━━━ Records provided ━━━

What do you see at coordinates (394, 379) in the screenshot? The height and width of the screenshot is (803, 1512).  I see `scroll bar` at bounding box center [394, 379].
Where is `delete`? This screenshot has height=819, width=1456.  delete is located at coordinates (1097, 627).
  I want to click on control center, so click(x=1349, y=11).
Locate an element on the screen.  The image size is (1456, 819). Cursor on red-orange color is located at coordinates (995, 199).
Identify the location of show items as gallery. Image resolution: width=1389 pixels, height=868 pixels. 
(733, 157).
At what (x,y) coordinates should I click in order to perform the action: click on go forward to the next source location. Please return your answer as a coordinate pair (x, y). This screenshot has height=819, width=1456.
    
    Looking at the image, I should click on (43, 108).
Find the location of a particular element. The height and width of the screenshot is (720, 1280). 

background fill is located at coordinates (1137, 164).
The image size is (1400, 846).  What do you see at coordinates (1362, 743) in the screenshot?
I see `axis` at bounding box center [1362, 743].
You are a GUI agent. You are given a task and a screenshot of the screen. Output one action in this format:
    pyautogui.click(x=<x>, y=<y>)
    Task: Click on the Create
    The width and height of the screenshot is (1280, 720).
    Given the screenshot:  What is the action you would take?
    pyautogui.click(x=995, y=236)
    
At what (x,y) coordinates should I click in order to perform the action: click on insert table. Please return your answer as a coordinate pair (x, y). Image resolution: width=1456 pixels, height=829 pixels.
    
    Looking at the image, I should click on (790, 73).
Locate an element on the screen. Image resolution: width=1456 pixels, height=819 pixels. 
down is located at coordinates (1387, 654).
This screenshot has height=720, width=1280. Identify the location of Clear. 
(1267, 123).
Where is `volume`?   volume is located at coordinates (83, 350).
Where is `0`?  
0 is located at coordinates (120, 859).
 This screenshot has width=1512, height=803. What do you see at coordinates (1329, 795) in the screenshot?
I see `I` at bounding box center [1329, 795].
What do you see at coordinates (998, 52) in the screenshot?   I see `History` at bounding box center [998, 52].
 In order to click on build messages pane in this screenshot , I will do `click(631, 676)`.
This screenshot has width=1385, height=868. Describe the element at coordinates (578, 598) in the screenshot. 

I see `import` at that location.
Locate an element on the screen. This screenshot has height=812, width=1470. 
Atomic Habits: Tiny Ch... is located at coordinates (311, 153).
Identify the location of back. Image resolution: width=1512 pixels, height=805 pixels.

━━━

Aim. From the records above, extract each line that contains the string "Please".

The solution.
At what (x,y) coordinates should I click in order to perform the action: click on go forward to the next source location. Please return your answer as a coordinate pair (x, y). This screenshot has height=819, width=1456.
At what (x,y) coordinates should I click in order to perform the action: click on insert table. Please return your answer as a coordinate pair (x, y). Image resolution: width=1456 pixels, height=829 pixels.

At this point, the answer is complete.